THE INPUT:
__________
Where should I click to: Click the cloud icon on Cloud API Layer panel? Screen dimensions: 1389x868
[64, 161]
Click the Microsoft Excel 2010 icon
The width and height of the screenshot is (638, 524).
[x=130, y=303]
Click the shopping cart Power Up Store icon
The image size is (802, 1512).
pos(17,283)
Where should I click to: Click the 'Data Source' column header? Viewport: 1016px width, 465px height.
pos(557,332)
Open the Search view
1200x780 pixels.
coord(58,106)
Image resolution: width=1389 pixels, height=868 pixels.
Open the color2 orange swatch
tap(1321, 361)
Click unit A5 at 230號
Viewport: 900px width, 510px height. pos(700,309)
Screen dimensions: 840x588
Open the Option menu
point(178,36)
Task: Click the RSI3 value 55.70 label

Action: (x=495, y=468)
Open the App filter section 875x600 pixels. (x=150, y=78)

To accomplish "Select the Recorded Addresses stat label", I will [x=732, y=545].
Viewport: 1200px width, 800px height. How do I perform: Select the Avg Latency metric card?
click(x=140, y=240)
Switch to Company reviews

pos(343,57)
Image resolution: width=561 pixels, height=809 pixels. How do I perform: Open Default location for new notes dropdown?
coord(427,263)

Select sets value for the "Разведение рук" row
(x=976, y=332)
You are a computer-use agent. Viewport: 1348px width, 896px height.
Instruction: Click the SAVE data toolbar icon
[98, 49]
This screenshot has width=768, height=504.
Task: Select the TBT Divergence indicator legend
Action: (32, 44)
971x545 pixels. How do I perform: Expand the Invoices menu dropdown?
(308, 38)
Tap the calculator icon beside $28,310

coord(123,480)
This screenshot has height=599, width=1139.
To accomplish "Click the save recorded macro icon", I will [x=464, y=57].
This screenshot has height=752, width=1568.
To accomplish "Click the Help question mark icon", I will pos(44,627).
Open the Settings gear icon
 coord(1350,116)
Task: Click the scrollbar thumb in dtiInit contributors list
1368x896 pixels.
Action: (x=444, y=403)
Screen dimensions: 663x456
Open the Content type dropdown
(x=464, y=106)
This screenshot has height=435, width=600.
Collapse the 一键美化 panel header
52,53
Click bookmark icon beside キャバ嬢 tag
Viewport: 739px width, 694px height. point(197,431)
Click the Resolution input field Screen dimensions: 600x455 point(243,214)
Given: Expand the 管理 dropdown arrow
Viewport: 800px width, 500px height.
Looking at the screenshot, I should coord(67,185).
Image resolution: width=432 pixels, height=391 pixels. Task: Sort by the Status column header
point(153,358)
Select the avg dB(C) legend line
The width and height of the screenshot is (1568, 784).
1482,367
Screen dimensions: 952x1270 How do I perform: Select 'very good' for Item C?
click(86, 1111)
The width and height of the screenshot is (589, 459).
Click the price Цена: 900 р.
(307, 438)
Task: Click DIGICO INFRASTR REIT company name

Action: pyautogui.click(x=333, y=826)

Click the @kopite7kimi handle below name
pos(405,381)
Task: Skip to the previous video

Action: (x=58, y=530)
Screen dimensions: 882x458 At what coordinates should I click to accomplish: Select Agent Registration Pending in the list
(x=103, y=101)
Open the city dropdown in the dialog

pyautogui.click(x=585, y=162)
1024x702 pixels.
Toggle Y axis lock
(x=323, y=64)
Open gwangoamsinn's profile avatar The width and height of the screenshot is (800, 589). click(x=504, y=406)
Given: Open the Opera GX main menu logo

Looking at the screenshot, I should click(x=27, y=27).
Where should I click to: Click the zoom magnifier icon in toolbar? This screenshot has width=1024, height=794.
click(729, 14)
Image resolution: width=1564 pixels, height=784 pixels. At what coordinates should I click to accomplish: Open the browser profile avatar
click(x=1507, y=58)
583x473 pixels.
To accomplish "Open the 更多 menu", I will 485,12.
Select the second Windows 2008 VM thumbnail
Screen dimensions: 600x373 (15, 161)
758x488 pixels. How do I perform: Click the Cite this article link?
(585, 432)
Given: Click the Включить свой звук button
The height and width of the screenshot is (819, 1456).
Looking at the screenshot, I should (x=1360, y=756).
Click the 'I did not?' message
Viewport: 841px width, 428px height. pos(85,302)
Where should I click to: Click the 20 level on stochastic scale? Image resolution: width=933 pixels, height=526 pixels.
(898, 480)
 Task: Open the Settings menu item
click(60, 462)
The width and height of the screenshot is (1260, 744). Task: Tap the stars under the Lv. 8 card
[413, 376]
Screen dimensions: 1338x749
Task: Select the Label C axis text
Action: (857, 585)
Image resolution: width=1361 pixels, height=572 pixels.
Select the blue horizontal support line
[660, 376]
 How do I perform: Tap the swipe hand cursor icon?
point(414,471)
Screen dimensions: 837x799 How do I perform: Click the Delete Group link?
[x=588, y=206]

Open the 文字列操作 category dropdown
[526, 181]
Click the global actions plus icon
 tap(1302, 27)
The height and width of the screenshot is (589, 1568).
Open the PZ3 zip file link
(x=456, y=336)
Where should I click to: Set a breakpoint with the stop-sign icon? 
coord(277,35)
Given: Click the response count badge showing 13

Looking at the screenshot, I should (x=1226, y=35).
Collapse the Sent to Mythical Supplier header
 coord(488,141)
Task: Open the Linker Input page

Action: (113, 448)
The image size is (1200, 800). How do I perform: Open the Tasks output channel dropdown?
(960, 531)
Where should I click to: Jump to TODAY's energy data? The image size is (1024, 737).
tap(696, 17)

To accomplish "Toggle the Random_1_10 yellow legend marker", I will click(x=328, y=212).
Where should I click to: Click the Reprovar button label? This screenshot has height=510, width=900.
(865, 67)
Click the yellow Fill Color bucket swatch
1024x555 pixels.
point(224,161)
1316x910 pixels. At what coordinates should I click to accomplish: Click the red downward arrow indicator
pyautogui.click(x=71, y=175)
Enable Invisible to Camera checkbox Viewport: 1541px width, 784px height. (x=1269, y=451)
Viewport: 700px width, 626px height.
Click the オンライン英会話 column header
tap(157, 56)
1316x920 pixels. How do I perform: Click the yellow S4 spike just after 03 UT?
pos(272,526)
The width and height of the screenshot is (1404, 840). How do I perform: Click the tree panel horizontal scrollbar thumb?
__________
AIM OF THE TASK:
Reproduce the entire listing above verbatim, line for line.

SOLUTION TO THIS EXERCISE:
Where should I click to: Click the cloud icon on Cloud API Layer panel? Screen dimensions: 1389x868
[64, 161]
Click the Microsoft Excel 2010 icon
The width and height of the screenshot is (638, 524).
[x=130, y=303]
Click the shopping cart Power Up Store icon
The image size is (802, 1512).
pos(17,283)
Where should I click to: Click the 'Data Source' column header? Viewport: 1016px width, 465px height.
pos(557,332)
Open the Search view
1200x780 pixels.
coord(58,106)
Image resolution: width=1389 pixels, height=868 pixels.
Open the color2 orange swatch
tap(1321, 361)
Click unit A5 at 230號
Viewport: 900px width, 510px height. pos(700,309)
Screen dimensions: 840x588
Open the Option menu
point(178,36)
Task: Click the RSI3 value 55.70 label

Action: (x=495, y=468)
Open the App filter section 875x600 pixels. (x=150, y=78)

To accomplish "Select the Recorded Addresses stat label", I will [x=732, y=545].
Viewport: 1200px width, 800px height. How do I perform: Select the Avg Latency metric card?
click(x=140, y=240)
Switch to Company reviews

pos(343,57)
Image resolution: width=561 pixels, height=809 pixels. How do I perform: Open Default location for new notes dropdown?
coord(427,263)

Select sets value for the "Разведение рук" row
(x=976, y=332)
You are a computer-use agent. Viewport: 1348px width, 896px height.
Instruction: Click the SAVE data toolbar icon
[98, 49]
This screenshot has width=768, height=504.
Task: Select the TBT Divergence indicator legend
Action: (32, 44)
971x545 pixels. How do I perform: Expand the Invoices menu dropdown?
(308, 38)
Tap the calculator icon beside $28,310

coord(123,480)
This screenshot has height=599, width=1139.
To accomplish "Click the save recorded macro icon", I will [x=464, y=57].
This screenshot has height=752, width=1568.
To accomplish "Click the Help question mark icon", I will pos(44,627).
Open the Settings gear icon
 coord(1350,116)
Task: Click the scrollbar thumb in dtiInit contributors list
1368x896 pixels.
Action: (x=444, y=403)
Screen dimensions: 663x456
Open the Content type dropdown
(x=464, y=106)
This screenshot has height=435, width=600.
Collapse the 一键美化 panel header
52,53
Click bookmark icon beside キャバ嬢 tag
Viewport: 739px width, 694px height. point(197,431)
Click the Resolution input field Screen dimensions: 600x455 point(243,214)
Given: Expand the 管理 dropdown arrow
Viewport: 800px width, 500px height.
Looking at the screenshot, I should coord(67,185).
Image resolution: width=432 pixels, height=391 pixels. Task: Sort by the Status column header
point(153,358)
Select the avg dB(C) legend line
The width and height of the screenshot is (1568, 784).
1482,367
Screen dimensions: 952x1270 How do I perform: Select 'very good' for Item C?
click(86, 1111)
The width and height of the screenshot is (589, 459).
Click the price Цена: 900 р.
(307, 438)
Task: Click DIGICO INFRASTR REIT company name

Action: pyautogui.click(x=333, y=826)

Click the @kopite7kimi handle below name
pos(405,381)
Task: Skip to the previous video

Action: (x=58, y=530)
Screen dimensions: 882x458 At what coordinates should I click to accomplish: Select Agent Registration Pending in the list
(x=103, y=101)
Open the city dropdown in the dialog

pyautogui.click(x=585, y=162)
1024x702 pixels.
Toggle Y axis lock
(x=323, y=64)
Open gwangoamsinn's profile avatar The width and height of the screenshot is (800, 589). click(x=504, y=406)
Given: Open the Opera GX main menu logo

Looking at the screenshot, I should click(x=27, y=27).
Where should I click to: Click the zoom magnifier icon in toolbar? This screenshot has width=1024, height=794.
click(729, 14)
Image resolution: width=1564 pixels, height=784 pixels. At what coordinates should I click to accomplish: Open the browser profile avatar
click(x=1507, y=58)
583x473 pixels.
To accomplish "Open the 更多 menu", I will 485,12.
Select the second Windows 2008 VM thumbnail
Screen dimensions: 600x373 (15, 161)
758x488 pixels. How do I perform: Click the Cite this article link?
(585, 432)
Given: Click the Включить свой звук button
The height and width of the screenshot is (819, 1456).
Looking at the screenshot, I should (x=1360, y=756).
Click the 'I did not?' message
Viewport: 841px width, 428px height. pos(85,302)
Where should I click to: Click the 20 level on stochastic scale? Image resolution: width=933 pixels, height=526 pixels.
(898, 480)
 Task: Open the Settings menu item
click(60, 462)
The width and height of the screenshot is (1260, 744). Task: Tap the stars under the Lv. 8 card
[413, 376]
Screen dimensions: 1338x749
Task: Select the Label C axis text
Action: (857, 585)
Image resolution: width=1361 pixels, height=572 pixels.
Select the blue horizontal support line
[660, 376]
 How do I perform: Tap the swipe hand cursor icon?
point(414,471)
Screen dimensions: 837x799 How do I perform: Click the Delete Group link?
[x=588, y=206]

Open the 文字列操作 category dropdown
[526, 181]
Click the global actions plus icon
 tap(1302, 27)
The height and width of the screenshot is (589, 1568).
Open the PZ3 zip file link
(x=456, y=336)
Where should I click to: Set a breakpoint with the stop-sign icon? 
coord(277,35)
Given: Click the response count badge showing 13

Looking at the screenshot, I should (x=1226, y=35).
Collapse the Sent to Mythical Supplier header
 coord(488,141)
Task: Open the Linker Input page

Action: (113, 448)
The image size is (1200, 800). How do I perform: Open the Tasks output channel dropdown?
(960, 531)
Where should I click to: Jump to TODAY's energy data? The image size is (1024, 737).
tap(696, 17)

To accomplish "Toggle the Random_1_10 yellow legend marker", I will click(x=328, y=212).
Where should I click to: Click the Reprovar button label? This screenshot has height=510, width=900.
(865, 67)
Click the yellow Fill Color bucket swatch
1024x555 pixels.
point(224,161)
1316x910 pixels. At what coordinates should I click to accomplish: Click the red downward arrow indicator
pyautogui.click(x=71, y=175)
Enable Invisible to Camera checkbox Viewport: 1541px width, 784px height. (x=1269, y=451)
Viewport: 700px width, 626px height.
Click the オンライン英会話 column header
tap(157, 56)
1316x920 pixels. How do I perform: Click the yellow S4 spike just after 03 UT?
pos(272,526)
The width and height of the screenshot is (1404, 840). How do I perform: Click the tree panel horizontal scrollbar thumb?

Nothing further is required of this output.